> [WORK REQUIRED]: Write out the items verbatim, starting at the line containing "Choose Lunes as the day" and ending after the line containing "[x=45, y=737]".

[Dataset rows]
================================
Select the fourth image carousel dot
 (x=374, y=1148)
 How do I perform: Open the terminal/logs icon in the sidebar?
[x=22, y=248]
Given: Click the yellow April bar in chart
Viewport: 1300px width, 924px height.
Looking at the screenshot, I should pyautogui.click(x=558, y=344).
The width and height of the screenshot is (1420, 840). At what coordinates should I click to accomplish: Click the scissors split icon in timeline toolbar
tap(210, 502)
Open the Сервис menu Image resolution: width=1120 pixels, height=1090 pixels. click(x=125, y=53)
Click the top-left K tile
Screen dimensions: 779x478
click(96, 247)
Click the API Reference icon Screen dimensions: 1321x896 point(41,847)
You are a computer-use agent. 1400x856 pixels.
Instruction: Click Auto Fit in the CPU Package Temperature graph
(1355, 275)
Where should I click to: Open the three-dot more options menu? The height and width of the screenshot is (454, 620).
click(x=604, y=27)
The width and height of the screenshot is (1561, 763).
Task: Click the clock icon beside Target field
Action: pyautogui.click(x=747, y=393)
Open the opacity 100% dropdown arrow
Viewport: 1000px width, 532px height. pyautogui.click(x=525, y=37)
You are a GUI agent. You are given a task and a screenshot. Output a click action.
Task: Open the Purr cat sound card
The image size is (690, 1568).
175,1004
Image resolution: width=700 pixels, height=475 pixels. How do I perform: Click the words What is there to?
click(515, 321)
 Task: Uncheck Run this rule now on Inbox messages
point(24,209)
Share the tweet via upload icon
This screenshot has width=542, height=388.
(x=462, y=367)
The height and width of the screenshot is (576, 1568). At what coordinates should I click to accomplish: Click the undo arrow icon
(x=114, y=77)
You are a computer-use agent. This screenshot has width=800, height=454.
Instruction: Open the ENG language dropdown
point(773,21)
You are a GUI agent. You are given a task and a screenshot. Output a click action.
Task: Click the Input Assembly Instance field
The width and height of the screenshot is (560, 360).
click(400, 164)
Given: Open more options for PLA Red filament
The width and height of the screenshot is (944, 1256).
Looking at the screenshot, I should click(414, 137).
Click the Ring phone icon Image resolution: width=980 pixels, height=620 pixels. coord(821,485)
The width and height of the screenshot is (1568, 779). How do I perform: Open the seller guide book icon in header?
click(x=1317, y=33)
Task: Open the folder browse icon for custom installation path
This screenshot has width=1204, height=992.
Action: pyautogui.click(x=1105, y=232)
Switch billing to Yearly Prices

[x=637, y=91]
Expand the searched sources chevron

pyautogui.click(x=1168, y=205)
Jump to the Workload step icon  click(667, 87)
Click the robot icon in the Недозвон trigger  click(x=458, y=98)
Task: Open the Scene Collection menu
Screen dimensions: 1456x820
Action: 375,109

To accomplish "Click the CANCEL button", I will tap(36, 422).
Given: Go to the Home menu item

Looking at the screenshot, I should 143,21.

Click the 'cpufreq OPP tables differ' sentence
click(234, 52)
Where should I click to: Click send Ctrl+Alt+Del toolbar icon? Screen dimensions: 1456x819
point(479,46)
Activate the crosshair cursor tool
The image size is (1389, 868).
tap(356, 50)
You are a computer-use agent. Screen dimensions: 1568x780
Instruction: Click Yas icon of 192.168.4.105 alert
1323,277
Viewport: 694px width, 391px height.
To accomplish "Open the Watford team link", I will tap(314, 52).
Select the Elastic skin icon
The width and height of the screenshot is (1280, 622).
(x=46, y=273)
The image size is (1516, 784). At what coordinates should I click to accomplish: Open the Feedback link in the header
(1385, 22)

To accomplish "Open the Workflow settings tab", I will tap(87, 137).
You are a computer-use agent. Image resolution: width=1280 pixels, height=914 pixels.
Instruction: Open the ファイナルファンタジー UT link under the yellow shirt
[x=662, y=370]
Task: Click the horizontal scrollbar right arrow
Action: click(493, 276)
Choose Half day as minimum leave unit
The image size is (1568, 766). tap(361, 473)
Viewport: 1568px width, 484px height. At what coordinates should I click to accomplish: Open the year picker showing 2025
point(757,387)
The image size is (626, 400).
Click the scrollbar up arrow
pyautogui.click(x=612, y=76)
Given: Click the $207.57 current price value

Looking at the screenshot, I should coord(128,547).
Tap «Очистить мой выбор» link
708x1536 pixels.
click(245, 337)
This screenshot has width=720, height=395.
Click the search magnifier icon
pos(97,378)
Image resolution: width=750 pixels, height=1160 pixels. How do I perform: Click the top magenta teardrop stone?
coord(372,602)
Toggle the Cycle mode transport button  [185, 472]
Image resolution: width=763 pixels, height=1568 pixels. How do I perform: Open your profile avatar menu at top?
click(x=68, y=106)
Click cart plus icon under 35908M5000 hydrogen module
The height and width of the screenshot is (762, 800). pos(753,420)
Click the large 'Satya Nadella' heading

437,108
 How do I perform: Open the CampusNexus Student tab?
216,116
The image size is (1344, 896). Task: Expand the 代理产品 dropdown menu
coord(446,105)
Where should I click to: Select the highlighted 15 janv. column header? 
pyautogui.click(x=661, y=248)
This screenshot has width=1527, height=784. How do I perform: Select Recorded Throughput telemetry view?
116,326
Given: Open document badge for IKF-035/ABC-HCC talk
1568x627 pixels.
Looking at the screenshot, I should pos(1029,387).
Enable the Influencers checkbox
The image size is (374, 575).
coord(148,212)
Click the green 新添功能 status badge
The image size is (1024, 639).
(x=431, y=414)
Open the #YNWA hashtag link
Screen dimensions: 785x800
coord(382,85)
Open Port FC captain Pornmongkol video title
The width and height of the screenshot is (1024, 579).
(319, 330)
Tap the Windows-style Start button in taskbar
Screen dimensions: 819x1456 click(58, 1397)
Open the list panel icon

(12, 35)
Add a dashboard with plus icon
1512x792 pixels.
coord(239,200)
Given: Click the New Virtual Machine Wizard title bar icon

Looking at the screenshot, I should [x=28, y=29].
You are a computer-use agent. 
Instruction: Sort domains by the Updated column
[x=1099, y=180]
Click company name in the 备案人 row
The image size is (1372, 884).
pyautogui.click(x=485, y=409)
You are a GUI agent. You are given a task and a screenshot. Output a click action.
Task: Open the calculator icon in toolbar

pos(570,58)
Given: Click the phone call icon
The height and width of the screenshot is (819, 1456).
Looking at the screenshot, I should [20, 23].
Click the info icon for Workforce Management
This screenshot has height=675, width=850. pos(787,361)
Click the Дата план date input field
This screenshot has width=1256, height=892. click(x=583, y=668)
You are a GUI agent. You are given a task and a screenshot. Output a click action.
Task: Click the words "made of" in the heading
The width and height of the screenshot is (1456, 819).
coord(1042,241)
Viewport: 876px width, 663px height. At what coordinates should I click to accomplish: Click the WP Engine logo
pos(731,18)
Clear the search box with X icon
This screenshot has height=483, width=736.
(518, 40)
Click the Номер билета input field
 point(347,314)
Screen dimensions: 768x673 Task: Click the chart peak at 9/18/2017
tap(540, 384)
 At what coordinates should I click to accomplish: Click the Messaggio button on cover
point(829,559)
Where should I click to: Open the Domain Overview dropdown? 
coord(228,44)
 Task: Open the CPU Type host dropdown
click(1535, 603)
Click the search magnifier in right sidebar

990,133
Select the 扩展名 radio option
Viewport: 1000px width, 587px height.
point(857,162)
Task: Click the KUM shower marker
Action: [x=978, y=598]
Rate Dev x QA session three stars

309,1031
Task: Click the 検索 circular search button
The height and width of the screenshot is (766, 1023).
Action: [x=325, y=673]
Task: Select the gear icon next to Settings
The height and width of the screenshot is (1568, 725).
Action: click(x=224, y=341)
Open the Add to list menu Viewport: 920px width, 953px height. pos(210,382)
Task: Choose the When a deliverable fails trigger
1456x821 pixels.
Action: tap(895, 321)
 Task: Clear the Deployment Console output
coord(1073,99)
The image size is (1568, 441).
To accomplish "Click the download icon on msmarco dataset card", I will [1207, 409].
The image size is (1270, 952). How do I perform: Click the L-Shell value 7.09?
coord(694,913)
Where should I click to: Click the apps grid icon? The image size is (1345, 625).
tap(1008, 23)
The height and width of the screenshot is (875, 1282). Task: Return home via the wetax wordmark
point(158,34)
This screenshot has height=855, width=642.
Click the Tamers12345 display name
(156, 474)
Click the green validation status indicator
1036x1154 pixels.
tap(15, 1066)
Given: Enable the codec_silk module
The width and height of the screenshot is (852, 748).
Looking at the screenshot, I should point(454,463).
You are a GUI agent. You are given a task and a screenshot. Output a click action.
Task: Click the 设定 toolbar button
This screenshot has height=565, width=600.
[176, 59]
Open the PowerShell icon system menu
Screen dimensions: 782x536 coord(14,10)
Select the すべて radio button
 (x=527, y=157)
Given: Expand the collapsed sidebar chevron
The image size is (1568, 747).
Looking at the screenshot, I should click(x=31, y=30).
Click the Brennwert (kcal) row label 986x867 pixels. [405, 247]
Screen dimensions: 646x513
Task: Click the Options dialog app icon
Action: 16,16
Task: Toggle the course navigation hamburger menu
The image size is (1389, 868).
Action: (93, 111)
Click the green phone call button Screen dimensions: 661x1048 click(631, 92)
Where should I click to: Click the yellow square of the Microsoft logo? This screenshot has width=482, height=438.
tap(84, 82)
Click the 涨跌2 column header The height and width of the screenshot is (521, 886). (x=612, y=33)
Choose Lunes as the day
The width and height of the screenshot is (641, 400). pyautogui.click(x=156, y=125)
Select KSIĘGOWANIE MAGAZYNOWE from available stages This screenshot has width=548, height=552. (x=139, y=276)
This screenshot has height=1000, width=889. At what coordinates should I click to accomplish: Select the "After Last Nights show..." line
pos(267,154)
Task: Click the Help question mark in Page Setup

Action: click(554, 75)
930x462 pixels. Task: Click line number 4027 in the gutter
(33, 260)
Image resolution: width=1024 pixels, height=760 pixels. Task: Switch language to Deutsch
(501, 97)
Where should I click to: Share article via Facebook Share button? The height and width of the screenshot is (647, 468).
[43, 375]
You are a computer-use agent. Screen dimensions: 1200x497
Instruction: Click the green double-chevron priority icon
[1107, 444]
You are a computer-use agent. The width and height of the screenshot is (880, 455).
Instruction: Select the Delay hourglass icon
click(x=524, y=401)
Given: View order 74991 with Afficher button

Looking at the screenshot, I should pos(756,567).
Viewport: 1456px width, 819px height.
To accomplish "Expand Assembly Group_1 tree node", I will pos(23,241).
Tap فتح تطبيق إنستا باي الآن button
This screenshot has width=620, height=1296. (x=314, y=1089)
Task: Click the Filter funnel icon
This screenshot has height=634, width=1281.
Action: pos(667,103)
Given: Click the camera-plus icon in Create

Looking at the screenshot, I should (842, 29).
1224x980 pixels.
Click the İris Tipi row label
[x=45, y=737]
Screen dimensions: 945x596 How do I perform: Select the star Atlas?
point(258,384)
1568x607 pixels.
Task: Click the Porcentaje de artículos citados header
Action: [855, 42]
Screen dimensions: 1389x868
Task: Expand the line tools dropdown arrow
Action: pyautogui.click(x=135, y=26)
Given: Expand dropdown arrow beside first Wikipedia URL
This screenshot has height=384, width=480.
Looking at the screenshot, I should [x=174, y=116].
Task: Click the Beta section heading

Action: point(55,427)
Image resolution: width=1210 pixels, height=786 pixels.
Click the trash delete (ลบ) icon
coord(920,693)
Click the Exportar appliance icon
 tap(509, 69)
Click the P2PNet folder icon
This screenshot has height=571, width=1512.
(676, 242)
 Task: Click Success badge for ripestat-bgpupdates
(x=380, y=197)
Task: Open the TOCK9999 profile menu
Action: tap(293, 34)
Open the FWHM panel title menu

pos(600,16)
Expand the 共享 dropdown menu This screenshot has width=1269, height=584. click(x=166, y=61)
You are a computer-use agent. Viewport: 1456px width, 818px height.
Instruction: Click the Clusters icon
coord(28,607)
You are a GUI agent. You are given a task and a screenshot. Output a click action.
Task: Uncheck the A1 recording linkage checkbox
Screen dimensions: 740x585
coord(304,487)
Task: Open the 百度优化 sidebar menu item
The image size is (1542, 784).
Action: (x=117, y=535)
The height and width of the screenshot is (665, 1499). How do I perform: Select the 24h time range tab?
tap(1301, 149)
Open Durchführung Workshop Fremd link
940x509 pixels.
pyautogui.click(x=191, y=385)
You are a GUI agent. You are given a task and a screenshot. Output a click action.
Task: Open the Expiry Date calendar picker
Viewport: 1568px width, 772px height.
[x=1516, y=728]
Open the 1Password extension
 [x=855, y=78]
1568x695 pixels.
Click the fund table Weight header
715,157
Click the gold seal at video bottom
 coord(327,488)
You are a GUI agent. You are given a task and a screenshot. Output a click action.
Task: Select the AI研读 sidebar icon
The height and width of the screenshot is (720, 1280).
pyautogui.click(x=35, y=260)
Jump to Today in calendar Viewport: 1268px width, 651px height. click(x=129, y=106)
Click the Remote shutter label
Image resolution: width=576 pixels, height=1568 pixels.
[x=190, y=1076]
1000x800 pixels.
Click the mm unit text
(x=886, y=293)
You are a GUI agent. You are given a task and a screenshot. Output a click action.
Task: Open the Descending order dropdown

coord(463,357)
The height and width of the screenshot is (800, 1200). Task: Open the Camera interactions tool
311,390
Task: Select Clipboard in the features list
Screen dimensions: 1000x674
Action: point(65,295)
================================
> [RESULT OF THIS EXERCISE]:
Choose Lunes as the day
The width and height of the screenshot is (641, 400). pyautogui.click(x=156, y=125)
Select KSIĘGOWANIE MAGAZYNOWE from available stages This screenshot has width=548, height=552. (x=139, y=276)
This screenshot has height=1000, width=889. At what coordinates should I click to accomplish: Select the "After Last Nights show..." line
pos(267,154)
Task: Click the Help question mark in Page Setup

Action: click(554, 75)
930x462 pixels. Task: Click line number 4027 in the gutter
(33, 260)
Image resolution: width=1024 pixels, height=760 pixels. Task: Switch language to Deutsch
(501, 97)
Where should I click to: Share article via Facebook Share button? The height and width of the screenshot is (647, 468).
[43, 375]
You are a computer-use agent. Screen dimensions: 1200x497
Instruction: Click the green double-chevron priority icon
[1107, 444]
You are a computer-use agent. The width and height of the screenshot is (880, 455).
Instruction: Select the Delay hourglass icon
click(x=524, y=401)
Given: View order 74991 with Afficher button

Looking at the screenshot, I should pos(756,567).
Viewport: 1456px width, 819px height.
To accomplish "Expand Assembly Group_1 tree node", I will pos(23,241).
Tap فتح تطبيق إنستا باي الآن button
This screenshot has width=620, height=1296. (x=314, y=1089)
Task: Click the Filter funnel icon
This screenshot has height=634, width=1281.
Action: pos(667,103)
Given: Click the camera-plus icon in Create

Looking at the screenshot, I should (842, 29).
1224x980 pixels.
Click the İris Tipi row label
[x=45, y=737]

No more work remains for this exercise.